Foreword Reviews

ONCE WE WERE SLAVES

The Extraordin­ary Journey of a Multi-racial Jewish Family

- MICHELLE ANNE SCHINGLER

Laura Arnold Leibman, Oxford University Press (AUG 9) Hardcover $27.95 (296pp) 978-0-19-753047-4, HISTORY

Discussion­s about, and popular understand­ings of, American Jews often belie the true diversity of the US’S community, as is evinced in Once We Were Slaves. Laura Arnold Leibman’s biography traces a preeminent American Jewish family to its roots, which are Sephardic, Black, and Caribbean.

Though they were born into slavery, with one parent on each side of the divide, Isaac and Sarah Brandon edged into Barbados society, were manumitted into freedom, traveled to Suriname, and converted in a Portuguese synagogue. Later, Sarah accompanie­d her father to London, remaking herself as a Jewish heiress and marrying into a merchant family. She arrived in New York as a respected member of the Jewish community.

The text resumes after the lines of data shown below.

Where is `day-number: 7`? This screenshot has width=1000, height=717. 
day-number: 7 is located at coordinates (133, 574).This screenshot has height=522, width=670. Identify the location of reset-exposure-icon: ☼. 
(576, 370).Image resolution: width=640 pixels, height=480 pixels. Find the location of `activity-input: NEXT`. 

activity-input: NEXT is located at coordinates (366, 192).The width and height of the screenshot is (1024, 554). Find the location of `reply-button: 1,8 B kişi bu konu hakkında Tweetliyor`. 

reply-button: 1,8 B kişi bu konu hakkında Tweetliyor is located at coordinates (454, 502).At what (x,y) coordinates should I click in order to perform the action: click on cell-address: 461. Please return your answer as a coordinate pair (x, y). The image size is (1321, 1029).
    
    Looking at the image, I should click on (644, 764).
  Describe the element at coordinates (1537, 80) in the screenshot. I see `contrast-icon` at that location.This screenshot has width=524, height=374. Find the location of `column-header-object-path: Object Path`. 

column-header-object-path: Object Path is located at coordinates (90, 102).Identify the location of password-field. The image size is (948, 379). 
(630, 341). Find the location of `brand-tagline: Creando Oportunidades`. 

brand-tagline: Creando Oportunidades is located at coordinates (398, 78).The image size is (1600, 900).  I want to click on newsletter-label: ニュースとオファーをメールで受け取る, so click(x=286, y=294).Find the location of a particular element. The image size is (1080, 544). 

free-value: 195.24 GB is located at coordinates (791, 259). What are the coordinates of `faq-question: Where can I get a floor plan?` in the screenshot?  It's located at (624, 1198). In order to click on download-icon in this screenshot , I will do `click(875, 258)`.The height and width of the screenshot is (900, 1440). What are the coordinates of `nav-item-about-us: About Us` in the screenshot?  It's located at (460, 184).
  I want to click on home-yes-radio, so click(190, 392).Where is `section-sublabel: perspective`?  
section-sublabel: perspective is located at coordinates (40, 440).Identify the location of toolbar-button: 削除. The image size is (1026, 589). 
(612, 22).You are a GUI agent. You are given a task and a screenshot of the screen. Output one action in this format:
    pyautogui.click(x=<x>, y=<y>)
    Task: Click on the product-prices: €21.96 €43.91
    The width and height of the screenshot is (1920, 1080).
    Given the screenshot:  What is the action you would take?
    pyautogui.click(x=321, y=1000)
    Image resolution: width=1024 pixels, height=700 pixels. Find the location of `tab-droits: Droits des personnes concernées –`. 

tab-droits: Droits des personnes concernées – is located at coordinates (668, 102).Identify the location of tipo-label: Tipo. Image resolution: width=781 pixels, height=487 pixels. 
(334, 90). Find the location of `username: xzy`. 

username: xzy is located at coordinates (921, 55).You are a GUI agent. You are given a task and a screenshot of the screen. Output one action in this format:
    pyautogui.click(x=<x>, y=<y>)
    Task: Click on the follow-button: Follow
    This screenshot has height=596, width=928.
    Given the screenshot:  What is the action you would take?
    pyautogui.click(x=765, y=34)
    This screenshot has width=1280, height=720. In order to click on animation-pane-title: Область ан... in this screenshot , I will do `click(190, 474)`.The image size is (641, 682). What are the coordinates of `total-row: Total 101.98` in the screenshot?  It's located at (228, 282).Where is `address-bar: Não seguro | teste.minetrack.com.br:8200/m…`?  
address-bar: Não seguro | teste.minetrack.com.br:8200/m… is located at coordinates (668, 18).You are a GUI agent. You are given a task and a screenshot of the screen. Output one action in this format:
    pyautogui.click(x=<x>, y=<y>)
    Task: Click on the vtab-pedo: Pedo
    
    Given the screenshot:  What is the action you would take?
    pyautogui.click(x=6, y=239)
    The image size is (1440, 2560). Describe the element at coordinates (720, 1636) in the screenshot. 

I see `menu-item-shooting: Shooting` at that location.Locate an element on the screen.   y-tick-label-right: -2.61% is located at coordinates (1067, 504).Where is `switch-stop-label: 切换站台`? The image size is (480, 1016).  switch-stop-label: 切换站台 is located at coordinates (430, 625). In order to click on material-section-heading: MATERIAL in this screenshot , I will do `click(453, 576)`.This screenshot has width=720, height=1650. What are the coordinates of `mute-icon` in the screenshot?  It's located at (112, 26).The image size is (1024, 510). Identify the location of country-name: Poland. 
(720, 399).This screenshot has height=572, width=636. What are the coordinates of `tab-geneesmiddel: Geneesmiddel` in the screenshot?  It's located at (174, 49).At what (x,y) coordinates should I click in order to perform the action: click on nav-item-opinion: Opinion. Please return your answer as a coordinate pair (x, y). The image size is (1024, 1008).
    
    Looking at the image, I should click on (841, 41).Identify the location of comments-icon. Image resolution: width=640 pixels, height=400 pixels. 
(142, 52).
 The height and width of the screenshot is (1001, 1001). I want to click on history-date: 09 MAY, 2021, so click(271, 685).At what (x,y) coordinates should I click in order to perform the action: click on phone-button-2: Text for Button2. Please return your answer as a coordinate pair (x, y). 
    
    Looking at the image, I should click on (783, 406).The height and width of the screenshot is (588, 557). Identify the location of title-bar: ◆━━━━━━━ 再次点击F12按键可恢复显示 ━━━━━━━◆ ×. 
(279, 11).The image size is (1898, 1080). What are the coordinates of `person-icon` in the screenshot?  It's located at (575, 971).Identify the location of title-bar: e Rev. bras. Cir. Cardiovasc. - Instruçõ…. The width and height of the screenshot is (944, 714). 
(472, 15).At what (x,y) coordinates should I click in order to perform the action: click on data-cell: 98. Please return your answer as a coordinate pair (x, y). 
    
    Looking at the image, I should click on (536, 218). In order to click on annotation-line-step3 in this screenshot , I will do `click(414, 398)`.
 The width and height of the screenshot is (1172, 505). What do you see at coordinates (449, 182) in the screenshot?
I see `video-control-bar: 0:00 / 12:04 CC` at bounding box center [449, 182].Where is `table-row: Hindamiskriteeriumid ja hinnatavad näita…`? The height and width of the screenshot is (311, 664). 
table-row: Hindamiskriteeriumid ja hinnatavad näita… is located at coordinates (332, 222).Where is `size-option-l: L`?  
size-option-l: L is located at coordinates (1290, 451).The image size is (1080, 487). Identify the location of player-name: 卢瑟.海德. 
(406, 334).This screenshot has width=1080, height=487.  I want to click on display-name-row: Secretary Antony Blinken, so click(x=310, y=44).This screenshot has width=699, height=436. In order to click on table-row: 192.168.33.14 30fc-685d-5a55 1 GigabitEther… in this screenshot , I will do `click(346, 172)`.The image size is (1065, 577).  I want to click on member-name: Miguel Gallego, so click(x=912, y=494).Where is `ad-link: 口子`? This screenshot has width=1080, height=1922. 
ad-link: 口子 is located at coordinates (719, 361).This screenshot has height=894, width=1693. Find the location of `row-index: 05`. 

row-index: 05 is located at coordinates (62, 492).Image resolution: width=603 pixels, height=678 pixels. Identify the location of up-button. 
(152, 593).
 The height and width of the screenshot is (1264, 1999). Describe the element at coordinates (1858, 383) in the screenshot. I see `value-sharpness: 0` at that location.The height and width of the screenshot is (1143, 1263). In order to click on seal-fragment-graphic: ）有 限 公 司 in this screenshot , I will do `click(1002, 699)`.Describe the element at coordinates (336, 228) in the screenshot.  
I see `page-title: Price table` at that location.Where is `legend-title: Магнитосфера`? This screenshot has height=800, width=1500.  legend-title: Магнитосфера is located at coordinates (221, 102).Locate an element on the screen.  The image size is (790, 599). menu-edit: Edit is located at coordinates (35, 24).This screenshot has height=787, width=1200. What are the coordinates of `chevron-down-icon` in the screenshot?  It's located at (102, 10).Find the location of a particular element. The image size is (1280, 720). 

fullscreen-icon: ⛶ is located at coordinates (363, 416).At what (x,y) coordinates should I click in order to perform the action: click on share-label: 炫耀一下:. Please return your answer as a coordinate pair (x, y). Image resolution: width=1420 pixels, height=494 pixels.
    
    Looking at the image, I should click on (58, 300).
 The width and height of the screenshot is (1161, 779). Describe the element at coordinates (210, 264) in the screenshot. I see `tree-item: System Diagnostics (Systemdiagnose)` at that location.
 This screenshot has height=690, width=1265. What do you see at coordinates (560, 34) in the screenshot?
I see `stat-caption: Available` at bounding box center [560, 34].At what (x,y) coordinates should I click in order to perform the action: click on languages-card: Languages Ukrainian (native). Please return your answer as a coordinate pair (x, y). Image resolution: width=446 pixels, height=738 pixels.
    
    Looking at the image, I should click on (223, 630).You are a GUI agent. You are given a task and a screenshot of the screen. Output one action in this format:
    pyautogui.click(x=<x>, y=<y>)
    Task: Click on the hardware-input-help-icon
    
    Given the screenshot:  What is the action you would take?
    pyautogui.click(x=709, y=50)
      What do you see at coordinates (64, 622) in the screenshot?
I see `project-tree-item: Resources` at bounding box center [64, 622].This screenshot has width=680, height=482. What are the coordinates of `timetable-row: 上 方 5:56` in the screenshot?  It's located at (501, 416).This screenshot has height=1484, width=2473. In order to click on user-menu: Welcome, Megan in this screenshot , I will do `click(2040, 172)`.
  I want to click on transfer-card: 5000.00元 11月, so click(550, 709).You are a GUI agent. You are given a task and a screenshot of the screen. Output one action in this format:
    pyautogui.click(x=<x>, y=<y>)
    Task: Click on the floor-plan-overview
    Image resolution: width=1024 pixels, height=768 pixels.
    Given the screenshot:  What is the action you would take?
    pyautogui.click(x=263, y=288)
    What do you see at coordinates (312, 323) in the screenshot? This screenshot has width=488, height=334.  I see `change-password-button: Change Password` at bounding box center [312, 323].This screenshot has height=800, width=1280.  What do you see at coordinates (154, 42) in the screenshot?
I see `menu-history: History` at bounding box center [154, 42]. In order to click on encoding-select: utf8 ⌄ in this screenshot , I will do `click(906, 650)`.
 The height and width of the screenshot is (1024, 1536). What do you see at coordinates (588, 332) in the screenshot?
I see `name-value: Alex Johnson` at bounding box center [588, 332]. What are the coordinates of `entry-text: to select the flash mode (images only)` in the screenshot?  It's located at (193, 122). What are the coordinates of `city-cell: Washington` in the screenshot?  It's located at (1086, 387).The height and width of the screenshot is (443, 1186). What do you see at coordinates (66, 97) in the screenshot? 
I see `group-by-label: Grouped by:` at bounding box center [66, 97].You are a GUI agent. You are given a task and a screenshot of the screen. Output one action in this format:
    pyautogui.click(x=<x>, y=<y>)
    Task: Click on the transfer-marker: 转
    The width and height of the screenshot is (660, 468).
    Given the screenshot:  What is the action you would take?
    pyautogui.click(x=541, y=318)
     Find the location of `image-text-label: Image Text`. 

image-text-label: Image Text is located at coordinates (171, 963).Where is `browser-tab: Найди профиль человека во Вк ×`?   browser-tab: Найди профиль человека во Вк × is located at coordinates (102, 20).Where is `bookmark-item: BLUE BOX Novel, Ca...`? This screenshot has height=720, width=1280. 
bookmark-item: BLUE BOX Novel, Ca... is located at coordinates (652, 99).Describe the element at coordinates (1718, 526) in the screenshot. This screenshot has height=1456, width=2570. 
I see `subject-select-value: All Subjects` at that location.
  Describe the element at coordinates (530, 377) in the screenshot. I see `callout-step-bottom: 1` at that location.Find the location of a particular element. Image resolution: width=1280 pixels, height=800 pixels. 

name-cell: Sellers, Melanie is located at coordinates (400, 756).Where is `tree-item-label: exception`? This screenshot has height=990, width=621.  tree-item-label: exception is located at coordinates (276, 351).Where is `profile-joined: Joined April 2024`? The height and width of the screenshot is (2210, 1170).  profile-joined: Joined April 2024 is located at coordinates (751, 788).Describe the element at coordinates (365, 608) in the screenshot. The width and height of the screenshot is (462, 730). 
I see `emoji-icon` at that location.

For a while, Isaac remained in Barbados, working to eke out equality for Jews of color in its society. When these efforts failed, he, too, made his way north, where he partnered with his brother-in-law in business and became a full synagogue member. Still, he later returned to the Barbados community that had rejected him in his youth.

These are the bones of their story; as Leibman’s text shows, the particular­s are more complex. Her accounts of racially motivated tiffs and restrictio­ns within Caribbean, South American, and early US Jewish communitie­s include bitter battles and pettiness aplenty, showing how many nuances the Brandons had to navigate to achieve acceptance among their peers. Traversing the line between slave and free also led to oddities of inheritanc­e: at one point, the siblings were willed their still enslaved great-grandmothe­r.

Though undeniably academic, Once We Were Slaves is an engaging work of historical scholarshi­p that follows a family through its rises and collapses of fortune and, in the process, strips away damaging misconcept­ions about the homogeneit­y of America’s Jewish community.